- [EXERCISE INSTRUCTIONS]:
1. Do the following statements agree with the Denmark 1996 Eurovision text? Answer each with yes or no and quote the deciding words. (a) Hans Otto Bisgård hosted the Dansk Melodi Grand Prix 1996. (b) A jury and a public televote together chose the winner. (c) Seven songs competed in the Dansk Melodi Grand Prix 1996.
2. From the Denmark 1996 Eurovision text, write out the part that opens with "Competing entry" and closes with "Eurovision Song Contest.", substituting "preliminary round" for "pre-selection round".

- Participating broadcaster: Danmarks Radio (DR)
- Country: Denmark
- Selection process: Dansk Melodi Grand Prix 1996
- Selection date: 9 March 1996

Competing entry
- Song: "Kun med dig"
- Artist: Dorthe Andersen and Martin Loft
- Songwriters: Jascha Richter; Keld Heick;

Placement
- Final result: Failed to qualify (25th)

Participation chronology

= Denmark in the Eurovision Song Contest 1996 =

Denmark was represented at the qualifying round for the Eurovision Song Contest 1996 with the song "Kun med dig", written by Jascha Richter and Keld Heick, and performed by Dorthe Andersen and Martin Loft. The Danish participating broadcaster, Danmarks Radio (DR), organised the Dansk Melodi Grand Prix 1996 in order to select its entry for the contest. The entry failed to make it through the pre-selection round, meaning Denmark was not represented at the Eurovision Song Contest.

==Before Eurovision==

=== Dansk Melodi Grand Prix 1996 ===
Danmarks Radio (DR) held the Dansk Melodi Grand Prix 1996 on 9 March at TV-Byen in Gladsaxe, hosted by Hans Otto Bisgård. Five songs competed in the contest and the winner was selected solely by a public televote. The results of the public televote were revealed by Denmark's regions and "Kun med dig" was an overwhelming winner, receiving more votes than the other four songs combined.

- [DATA SECTION]:
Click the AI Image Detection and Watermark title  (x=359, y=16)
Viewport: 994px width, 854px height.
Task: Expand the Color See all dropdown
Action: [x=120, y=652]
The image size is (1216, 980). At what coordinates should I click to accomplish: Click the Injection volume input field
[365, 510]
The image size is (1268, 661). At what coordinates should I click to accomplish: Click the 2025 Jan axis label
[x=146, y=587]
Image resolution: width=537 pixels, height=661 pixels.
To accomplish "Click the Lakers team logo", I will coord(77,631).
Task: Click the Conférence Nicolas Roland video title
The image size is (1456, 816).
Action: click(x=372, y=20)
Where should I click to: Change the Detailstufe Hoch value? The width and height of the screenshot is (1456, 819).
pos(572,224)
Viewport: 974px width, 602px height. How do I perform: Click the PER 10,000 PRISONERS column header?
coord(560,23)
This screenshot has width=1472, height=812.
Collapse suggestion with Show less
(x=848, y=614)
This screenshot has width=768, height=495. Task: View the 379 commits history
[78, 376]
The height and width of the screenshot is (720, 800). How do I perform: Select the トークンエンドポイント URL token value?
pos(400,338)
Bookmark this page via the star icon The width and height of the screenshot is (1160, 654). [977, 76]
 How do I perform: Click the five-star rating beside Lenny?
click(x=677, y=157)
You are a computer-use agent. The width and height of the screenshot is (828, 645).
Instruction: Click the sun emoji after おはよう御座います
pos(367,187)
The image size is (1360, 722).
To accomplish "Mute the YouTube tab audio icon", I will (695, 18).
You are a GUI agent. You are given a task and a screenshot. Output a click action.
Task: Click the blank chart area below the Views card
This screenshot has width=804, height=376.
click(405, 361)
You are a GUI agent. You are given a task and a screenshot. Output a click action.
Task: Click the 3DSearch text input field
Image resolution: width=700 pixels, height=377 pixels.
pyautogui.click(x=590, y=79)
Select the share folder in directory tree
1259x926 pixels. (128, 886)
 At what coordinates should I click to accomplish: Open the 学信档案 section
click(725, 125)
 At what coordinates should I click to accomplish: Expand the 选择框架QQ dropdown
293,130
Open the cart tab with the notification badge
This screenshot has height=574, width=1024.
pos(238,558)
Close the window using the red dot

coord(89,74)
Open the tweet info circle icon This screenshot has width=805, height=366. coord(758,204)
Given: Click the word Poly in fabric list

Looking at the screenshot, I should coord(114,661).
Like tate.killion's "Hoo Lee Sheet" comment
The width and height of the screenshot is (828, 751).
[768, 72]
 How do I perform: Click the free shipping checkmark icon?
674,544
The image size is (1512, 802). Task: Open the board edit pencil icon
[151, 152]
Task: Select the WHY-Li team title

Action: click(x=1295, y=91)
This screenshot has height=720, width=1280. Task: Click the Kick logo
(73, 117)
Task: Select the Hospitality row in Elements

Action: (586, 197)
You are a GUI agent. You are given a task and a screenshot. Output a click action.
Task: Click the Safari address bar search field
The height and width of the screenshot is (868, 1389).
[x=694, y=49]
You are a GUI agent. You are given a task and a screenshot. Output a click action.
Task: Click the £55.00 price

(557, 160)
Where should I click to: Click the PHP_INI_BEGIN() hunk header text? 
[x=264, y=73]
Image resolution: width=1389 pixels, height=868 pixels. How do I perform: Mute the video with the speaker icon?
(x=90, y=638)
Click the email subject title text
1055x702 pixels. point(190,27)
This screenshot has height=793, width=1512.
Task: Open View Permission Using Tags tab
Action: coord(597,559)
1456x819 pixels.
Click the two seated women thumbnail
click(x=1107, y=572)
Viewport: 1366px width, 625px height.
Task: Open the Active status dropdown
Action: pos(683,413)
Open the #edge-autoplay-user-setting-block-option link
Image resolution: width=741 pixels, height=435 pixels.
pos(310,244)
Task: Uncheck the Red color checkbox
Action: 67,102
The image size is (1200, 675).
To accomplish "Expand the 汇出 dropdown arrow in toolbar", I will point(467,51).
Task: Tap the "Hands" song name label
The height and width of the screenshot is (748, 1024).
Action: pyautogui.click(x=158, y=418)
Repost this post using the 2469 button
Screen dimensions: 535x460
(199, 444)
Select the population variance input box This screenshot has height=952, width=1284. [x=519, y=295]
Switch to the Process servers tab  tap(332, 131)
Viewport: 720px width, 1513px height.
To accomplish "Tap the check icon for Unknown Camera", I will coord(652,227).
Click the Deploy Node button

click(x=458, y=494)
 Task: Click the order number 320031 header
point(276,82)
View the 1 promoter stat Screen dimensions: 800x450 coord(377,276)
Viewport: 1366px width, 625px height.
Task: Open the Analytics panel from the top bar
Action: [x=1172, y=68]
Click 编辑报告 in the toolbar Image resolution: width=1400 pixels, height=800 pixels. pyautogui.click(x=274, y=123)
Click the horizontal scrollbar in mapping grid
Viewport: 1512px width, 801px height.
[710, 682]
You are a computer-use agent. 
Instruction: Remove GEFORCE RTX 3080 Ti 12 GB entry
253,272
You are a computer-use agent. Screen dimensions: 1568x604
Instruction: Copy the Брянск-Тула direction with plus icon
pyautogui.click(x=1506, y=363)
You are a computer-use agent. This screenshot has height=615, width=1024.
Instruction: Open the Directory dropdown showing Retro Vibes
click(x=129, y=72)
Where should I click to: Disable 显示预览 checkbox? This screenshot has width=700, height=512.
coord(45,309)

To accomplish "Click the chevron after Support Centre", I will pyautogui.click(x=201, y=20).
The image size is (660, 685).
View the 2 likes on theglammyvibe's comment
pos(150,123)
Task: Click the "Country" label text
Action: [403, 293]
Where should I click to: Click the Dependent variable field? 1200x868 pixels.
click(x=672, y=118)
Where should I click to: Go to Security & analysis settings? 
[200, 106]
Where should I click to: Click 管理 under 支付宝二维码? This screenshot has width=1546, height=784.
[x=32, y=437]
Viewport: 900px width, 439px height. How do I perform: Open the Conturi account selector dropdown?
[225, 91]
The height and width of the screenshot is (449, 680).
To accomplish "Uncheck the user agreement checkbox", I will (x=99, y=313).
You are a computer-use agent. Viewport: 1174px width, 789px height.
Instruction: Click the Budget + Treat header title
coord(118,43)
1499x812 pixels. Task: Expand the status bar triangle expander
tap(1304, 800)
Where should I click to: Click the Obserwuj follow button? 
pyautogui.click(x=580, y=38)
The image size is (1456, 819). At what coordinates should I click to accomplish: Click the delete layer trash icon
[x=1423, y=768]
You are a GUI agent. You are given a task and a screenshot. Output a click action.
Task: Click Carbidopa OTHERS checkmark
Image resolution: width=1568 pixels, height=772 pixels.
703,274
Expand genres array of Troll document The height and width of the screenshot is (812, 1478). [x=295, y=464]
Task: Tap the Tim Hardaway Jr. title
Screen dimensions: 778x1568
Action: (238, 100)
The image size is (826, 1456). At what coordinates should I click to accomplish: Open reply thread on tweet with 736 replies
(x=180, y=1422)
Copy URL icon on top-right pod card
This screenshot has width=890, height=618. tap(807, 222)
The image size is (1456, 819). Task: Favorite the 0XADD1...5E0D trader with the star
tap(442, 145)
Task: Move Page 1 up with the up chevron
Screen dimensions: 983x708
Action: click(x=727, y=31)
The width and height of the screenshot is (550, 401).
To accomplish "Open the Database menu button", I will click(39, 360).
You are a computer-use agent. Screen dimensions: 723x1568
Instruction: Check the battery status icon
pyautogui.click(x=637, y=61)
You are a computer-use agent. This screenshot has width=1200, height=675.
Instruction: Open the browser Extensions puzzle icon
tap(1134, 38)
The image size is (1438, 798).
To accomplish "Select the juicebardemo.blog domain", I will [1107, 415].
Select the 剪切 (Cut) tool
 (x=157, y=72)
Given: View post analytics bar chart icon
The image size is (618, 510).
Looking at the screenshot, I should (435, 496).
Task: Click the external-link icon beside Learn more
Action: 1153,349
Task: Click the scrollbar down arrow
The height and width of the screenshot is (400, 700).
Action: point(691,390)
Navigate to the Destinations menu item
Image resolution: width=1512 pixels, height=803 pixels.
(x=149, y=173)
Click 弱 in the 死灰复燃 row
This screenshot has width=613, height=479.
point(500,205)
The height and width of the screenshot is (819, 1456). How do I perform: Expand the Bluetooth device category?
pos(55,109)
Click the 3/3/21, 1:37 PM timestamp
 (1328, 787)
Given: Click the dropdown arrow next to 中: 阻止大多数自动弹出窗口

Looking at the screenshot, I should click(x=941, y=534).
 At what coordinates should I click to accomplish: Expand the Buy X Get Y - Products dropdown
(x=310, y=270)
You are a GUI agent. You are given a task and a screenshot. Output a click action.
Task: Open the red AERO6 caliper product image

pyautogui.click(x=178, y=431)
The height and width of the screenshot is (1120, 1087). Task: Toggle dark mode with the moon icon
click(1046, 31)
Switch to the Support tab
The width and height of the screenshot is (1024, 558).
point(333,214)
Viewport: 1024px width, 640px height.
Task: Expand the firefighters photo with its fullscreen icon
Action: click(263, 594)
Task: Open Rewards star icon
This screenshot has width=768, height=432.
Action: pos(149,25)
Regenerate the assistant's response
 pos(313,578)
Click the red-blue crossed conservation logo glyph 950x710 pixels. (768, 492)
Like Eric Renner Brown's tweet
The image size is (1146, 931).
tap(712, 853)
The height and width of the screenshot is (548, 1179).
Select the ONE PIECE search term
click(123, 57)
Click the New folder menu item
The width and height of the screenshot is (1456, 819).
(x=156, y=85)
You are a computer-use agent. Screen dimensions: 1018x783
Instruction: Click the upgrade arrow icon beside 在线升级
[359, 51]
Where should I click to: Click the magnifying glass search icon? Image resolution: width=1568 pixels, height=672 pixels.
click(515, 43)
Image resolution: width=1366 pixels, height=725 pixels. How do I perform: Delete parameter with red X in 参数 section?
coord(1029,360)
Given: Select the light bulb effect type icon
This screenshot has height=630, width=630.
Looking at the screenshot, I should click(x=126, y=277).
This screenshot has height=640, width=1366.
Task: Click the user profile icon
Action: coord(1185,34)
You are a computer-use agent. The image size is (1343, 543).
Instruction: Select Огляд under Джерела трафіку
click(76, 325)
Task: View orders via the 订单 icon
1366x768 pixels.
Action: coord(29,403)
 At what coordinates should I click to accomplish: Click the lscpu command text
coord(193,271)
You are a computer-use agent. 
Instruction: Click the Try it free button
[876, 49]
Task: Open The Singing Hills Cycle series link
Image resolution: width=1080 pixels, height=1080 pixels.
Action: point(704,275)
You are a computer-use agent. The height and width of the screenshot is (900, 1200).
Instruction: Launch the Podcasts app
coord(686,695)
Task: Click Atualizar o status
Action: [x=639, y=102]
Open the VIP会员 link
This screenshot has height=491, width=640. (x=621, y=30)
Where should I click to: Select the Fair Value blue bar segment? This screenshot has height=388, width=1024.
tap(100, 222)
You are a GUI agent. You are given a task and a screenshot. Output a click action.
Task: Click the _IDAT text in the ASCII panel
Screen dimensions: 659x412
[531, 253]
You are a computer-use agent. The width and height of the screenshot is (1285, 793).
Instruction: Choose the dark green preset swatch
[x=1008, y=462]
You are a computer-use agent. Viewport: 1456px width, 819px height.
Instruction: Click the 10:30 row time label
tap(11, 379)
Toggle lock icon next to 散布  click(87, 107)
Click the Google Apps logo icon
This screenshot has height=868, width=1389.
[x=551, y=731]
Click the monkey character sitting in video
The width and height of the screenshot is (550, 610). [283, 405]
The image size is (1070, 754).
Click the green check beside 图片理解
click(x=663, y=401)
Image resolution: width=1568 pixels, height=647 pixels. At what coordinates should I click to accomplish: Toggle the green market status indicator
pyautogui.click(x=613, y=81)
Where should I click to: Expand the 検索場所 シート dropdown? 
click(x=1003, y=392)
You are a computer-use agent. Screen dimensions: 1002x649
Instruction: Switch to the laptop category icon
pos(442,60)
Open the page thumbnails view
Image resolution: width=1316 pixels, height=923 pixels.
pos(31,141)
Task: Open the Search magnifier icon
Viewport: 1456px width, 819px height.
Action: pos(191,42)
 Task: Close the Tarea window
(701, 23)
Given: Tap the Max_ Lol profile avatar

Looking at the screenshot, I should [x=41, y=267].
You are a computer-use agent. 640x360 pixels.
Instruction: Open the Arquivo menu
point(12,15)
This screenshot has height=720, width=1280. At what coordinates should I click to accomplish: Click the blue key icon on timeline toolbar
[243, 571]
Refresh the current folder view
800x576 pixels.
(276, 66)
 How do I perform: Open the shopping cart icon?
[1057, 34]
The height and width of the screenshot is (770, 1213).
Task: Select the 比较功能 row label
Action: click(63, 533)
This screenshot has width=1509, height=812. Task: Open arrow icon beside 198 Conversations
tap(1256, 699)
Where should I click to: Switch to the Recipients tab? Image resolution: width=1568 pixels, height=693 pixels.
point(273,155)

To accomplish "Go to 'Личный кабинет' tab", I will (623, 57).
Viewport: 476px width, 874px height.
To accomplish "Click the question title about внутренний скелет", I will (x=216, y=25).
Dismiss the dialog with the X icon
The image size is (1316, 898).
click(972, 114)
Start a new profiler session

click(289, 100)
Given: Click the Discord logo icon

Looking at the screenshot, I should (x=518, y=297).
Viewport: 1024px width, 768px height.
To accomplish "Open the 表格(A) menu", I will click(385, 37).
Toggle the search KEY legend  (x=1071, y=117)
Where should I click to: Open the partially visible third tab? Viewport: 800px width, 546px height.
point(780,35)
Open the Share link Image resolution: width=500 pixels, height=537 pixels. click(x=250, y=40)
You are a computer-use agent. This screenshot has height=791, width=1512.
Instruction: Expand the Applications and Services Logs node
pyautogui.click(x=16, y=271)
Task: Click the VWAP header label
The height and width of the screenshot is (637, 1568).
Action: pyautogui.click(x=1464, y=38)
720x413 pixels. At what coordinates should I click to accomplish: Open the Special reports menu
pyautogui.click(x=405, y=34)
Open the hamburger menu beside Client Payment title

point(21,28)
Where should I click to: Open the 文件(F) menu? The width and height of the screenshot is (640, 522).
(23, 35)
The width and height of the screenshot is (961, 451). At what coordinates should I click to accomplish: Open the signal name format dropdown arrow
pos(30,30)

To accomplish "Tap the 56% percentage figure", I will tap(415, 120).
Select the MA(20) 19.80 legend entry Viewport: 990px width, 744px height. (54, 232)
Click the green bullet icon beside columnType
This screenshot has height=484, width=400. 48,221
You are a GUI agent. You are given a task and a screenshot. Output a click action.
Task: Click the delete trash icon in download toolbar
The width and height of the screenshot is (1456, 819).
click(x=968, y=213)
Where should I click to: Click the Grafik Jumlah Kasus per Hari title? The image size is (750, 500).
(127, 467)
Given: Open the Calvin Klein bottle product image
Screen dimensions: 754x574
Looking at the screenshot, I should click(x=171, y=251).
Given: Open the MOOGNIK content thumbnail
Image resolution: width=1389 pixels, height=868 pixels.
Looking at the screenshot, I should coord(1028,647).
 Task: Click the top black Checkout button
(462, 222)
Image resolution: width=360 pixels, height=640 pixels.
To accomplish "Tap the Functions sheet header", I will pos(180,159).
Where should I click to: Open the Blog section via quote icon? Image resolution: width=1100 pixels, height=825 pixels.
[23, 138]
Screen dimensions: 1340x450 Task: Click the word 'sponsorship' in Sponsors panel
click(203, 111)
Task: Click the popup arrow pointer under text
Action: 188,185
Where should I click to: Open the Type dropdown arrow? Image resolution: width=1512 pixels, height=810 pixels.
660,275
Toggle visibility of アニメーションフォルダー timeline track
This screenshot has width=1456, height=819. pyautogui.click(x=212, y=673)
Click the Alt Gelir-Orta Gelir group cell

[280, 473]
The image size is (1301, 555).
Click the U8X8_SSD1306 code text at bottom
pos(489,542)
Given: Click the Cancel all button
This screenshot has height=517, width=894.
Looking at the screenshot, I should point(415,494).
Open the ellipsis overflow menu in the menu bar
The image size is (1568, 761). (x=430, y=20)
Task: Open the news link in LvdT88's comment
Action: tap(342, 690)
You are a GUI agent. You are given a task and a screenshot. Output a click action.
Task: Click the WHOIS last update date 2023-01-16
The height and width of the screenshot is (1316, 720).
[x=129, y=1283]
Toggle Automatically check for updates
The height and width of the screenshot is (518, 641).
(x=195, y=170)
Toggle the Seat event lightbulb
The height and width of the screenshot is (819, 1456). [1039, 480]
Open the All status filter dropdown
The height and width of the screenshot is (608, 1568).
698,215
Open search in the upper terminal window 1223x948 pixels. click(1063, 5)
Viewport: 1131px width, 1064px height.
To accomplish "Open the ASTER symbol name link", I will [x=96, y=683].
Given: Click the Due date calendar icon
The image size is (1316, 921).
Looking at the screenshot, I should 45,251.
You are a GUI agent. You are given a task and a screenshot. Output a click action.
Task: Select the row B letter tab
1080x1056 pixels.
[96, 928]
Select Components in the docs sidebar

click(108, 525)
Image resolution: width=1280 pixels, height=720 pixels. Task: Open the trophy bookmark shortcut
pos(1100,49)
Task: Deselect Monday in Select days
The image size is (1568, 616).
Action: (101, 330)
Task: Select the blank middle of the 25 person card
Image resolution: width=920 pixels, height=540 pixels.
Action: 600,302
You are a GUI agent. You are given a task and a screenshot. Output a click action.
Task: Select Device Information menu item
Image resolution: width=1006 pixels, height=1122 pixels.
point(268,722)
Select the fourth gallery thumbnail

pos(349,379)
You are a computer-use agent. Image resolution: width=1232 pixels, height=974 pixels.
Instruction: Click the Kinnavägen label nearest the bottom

- [WRITTEN RESPONSES]:
1.
(a) Yes: "hosted by Hans Otto Bisgård"
(b) No: "the winner was selected solely by a public televote"
(c) No: "Five songs competed in the contest"

2.
Competing entry
- Song: "Kun med dig"
- Artist: Dorthe Andersen and Martin Loft
- Songwriters: Jascha Richter; Keld Heick;

Placement
- Final result: Failed to qualify (25th)

Participation chronology

= Denmark in the Eurovision Song Contest 1996 =

Denmark was represented at the qualifying round for the Eurovision Song Contest 1996 with the song "Kun med dig", written by Jascha Richter and Keld Heick, and performed by Dorthe Andersen and Martin Loft. The Danish participating broadcaster, Danmarks Radio (DR), organised the Dansk Melodi Grand Prix 1996 in order to select its entry for the contest. The entry failed to make it through the preliminary round, meaning Denmark was not represented at the Eurovision Song Contest.